I have to admit I found Bernie’s defeat yesterday more emotionally taxing than I expected. I think that had less to do with the pure politics of it than it had to do with how certain aspects of this campaign remind me of personal and professional challenges I’ve had over the last five years.
As I look back over the last year, Bernie has done everything I hoped he would a year ago. He has actually done more. When he joined the race I didn’t originally plan on supporting him…can you imagine an evangelical Christian supporting a socialist!?! But, I did hope he would move the conversation in a positive direction. He did that, in fact, he controlled the conversation.
A year ago I had no problem supporting Hilary. So why does it sting so much now?
I don’t have the disdain for her that many Republicans seem to. I also don’t have the disdain that many #BernieorBust folks do. I do find that I trust her less than I did a year ago though. It isn’t because of the conspiracies that conservatives often cite or even the ones that liberals cite. I have been troubled when she has been asked simple questions like “Will you ever lie?” and she has not seemed able to provide a straightforward answer. Here is a funny bit about this by Stephen Colbert:
It troubles me that Hilary couldn’t just say, “I will not lie to the American people.” Her general evasiveness on a lot of issues got to me too. I know politicians do that…but she seems to do it more and it certainly contrasted starkly with Bernie Sanders.

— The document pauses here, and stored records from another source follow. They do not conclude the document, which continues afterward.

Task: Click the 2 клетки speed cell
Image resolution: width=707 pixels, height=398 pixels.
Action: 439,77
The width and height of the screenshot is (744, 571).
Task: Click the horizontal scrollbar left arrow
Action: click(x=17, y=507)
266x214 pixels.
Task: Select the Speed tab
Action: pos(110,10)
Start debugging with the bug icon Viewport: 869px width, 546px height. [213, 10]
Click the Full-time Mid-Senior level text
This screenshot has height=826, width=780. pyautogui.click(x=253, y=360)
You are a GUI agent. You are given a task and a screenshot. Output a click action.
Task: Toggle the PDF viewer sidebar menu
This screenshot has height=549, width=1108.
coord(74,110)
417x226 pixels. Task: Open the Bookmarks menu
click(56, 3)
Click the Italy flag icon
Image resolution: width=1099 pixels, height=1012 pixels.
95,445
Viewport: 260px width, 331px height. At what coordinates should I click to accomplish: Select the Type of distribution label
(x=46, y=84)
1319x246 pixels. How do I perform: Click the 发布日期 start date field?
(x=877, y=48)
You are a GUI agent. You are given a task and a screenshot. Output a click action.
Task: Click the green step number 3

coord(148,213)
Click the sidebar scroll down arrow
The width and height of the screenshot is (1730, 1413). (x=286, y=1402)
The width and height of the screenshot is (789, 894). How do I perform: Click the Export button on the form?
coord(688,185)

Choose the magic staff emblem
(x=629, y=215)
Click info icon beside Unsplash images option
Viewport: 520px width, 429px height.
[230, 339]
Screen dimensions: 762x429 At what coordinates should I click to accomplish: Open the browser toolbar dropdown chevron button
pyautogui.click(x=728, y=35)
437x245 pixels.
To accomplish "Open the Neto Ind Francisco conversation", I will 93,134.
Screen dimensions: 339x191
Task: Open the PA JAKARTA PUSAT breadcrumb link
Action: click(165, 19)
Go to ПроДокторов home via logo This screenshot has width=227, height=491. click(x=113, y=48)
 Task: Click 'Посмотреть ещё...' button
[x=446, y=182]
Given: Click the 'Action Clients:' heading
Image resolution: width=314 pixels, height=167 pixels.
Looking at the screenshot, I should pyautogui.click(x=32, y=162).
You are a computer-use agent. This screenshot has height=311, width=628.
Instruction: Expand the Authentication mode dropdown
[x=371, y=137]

By far the biggest issue for me has to do with campaign finance. I think money in politics is the biggest issue facing our nation. I wrote about this in my article, “Why conservatives should vote for Bernie Sanders“. Until we get control of money in politics and gerrymandering, we simply don’t have a representative democracy. That is the issue that galvanized me toward supporting Sanders. Unfortunately, that is an issue where Hilary Clinton struggles. She has bought into our current political system and relies heavily on traditional methods of financing her campaign. While she has claimed this doesn’t affect her. The reality is that we are all human. These sorts of things affect us. Even if nothing else, someone donating large sums of money does allow greater access and goodwill.
Then there is the issue of the Wall Street speeches. I understand that many on the speaking tour get paid very large sums to speak. That is fine. But, at the same time let’s not pretend that someone paying us hundreds of thousands of dollars doesn’t affect how we think of them. Again, this is all fine but what concerns me is Hilary’s unwillingness to release the speeches. There were reports that she heavily praised the banks on Wall Street in them. If so, that directly undermines her stated position, during the campaign, that the banks fear her. If the reports are false simply releasing the speeches would clear this up, but instead, she has chosen to continue hiding them. This only adds to the feeling that she says one thing to moneyed interests behind closed doors and another when campaigning for middle-class America. Again, we are accustomed to politicians doing this sort of thing, but, this raises questions in my mind about if she will deal with what I view as our nation’s major challenge- money in politics.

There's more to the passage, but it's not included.